— Start of Page —
Chris Barton
Most organisations say they want breakthrough innovation but design approval processes that guarantee safe outcomes. The ideas most likely to create new categories are also the ones expert consensus will most reliably reject. Getting something genuinely new to market requires a method for staying in motion when the evidence argues against you.
When organisations need to pursue ideas that every credible expert has dismissed, Chris Barton – co-founder and first CEO of Shazam, acquired by Apple for a reported $400 million – gives teams the specific methods, not just the motivation, to do it.
Full Profile
Why organisations work with Chris Barton
- He built a product under conditions that proved his point: no smartphones, no app stores, no viable algorithm, and a consensus view from MIT and Stanford that the problem was unsolvable. Shazam survived six years of near-bankruptcy before the App Store arrived. That timeline is the argument, not a metaphor for it.
- His two named frameworks – “Start from Zero” and “Creative Persistence” – give innovation leads something to work with after the event: a method for stripping assumptions back to first principles, and a model for distinguishing productive persistence from sunk-cost thinking.
- His role building Android’s carrier distribution infrastructure at Google, and leading mobile carrier partnerships at Dropbox, means his perspective on how transformative products actually reach scale is drawn from the operational history of three category-defining companies.
- He holds 12 patents across Shazam, Google, and Dropbox – including one employed in the Google Search algorithm – and testified as a key DOJ witness in the Google antitrust trial on the mobile default deals he personally negotiated. That depth of institutional involvement in the mobile computing era is not a speaker credential; it is a primary source.
- Guard Inc., his current startup applying AI to drowning detection in swimming pools, is a live demonstration that his frameworks are not retrospective lessons from one successful exit – he is still using them on a problem that experts regard as unsolved.
Biography highlights
- Co-founder and first CEO of Shazam; the company was acquired by Apple in 2018 for a reported $400 million and has been downloaded more than 2 billion times
- First business development employee at Google focused on mobile partnerships; led the carrier agreements with Verizon and AT&T that established Android’s distribution infrastructure
- One of the first 100 employees at Dropbox, heading mobile carrier partnerships
- Holds 12 patents across Shazam, Google, and Dropbox, including one employed in the Google Search algorithm
- BA Economics and MBA, UC Berkeley; Master in Finance, University of Cambridge; early career at L.E.K. Consulting
- Key witness for the U.S. Department of Justice in the United States v. Google LLC antitrust trial (2023), testifying on mobile search default agreements he personally negotiated
- Founder and CEO of Guard Inc., an AI startup building drowning detection technology for swimming pools
Biography
Most organisations treat innovation as a culture question. Chris Barton treats it as a methods problem. As co-founder and first CEO of Shazam – the music recognition app Apple acquired in 2018 for a reported $400 million – he built a category that did not exist, under conditions that should have made it impossible.
— End of Page —
→ **Stated goal 1**: In the Chris Barton profile, which startup does he currently lead, and what does it build?
→ **Stated goal 2**: Reproduce the passage of the Chris Barton profile starting at "- His role building" and ending at "a primary source.".
— Start of Data extract —
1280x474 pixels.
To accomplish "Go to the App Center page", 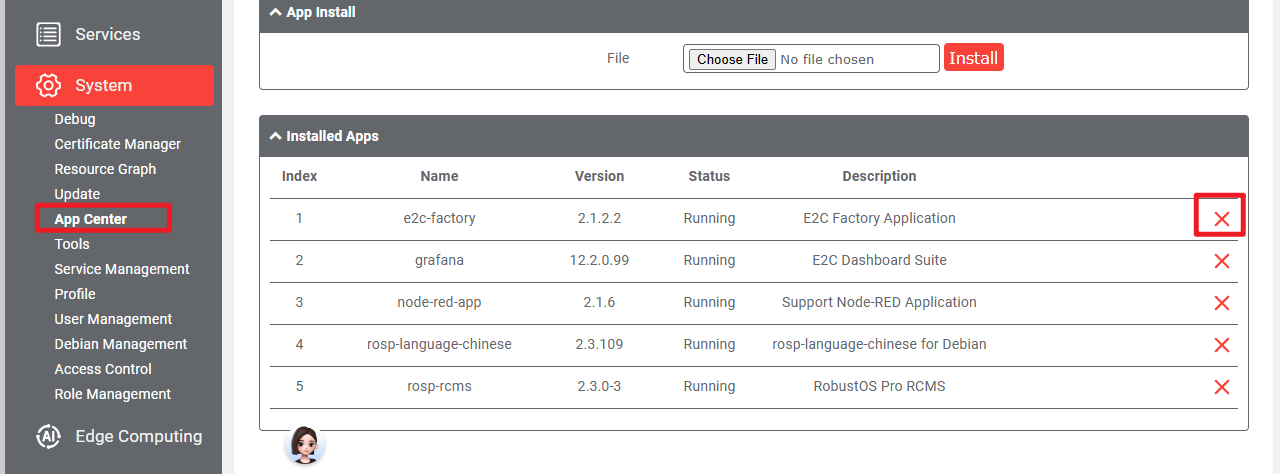I will tap(91, 219).
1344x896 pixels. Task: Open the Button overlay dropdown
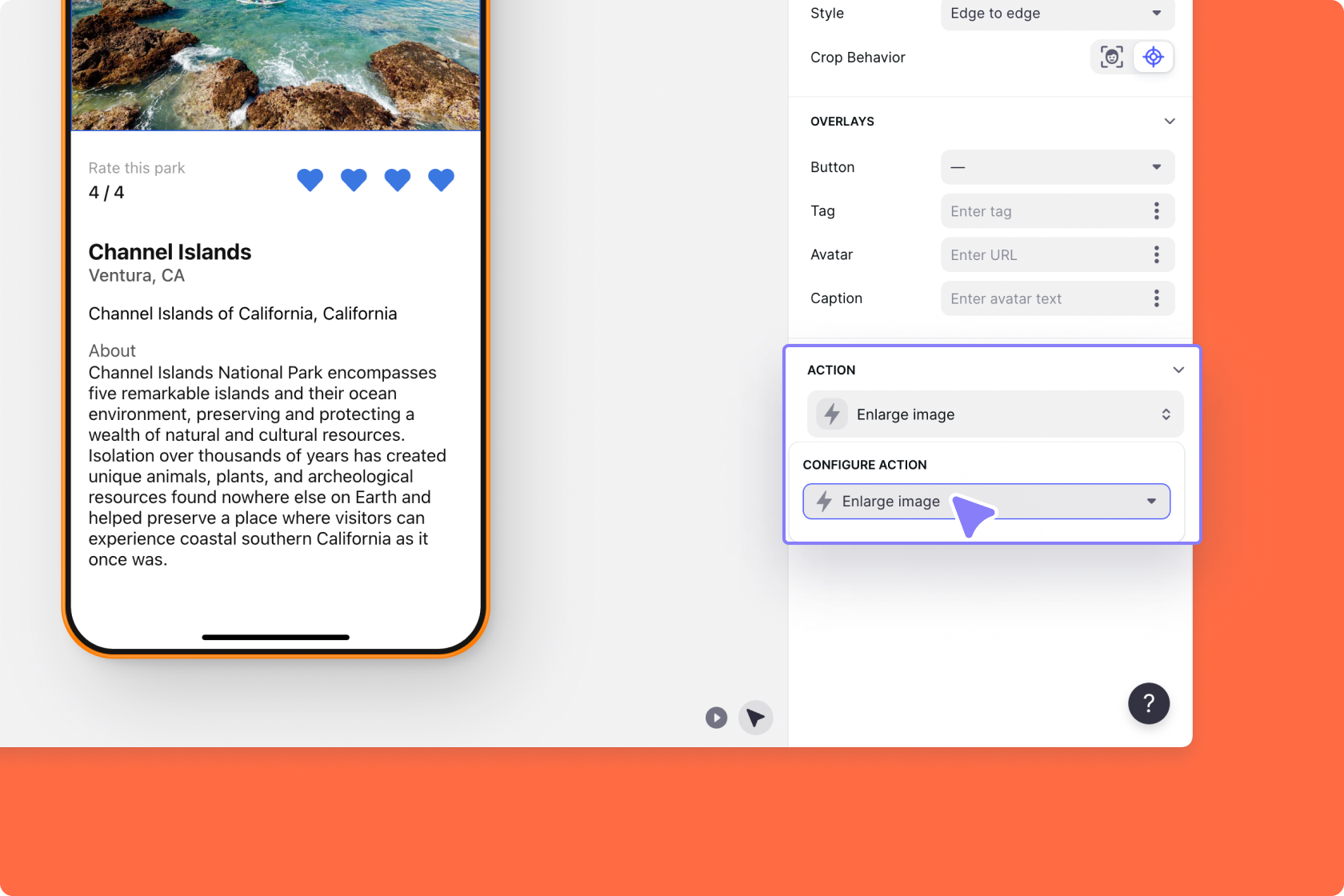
— End of Data extract —
→ **Full solution 1**: He is founder and CEO of Guard Inc., an AI startup building drowning detection technology for swimming pools.

→ **Full solution 2**:
- His role building Android’s carrier distribution infrastructure at Google, and leading mobile carrier partnerships at Dropbox, means his perspective on how transformative products actually reach scale is drawn from the operational history of three category-defining companies.
- He holds 12 patents across Shazam, Google, and Dropbox – including one employed in the Google Search algorithm – and testified as a key DOJ witness in the Google antitrust trial on the mobile default deals he personally negotiated. That depth of institutional involvement in the mobile computing era is not a speaker credential; it is a primary source.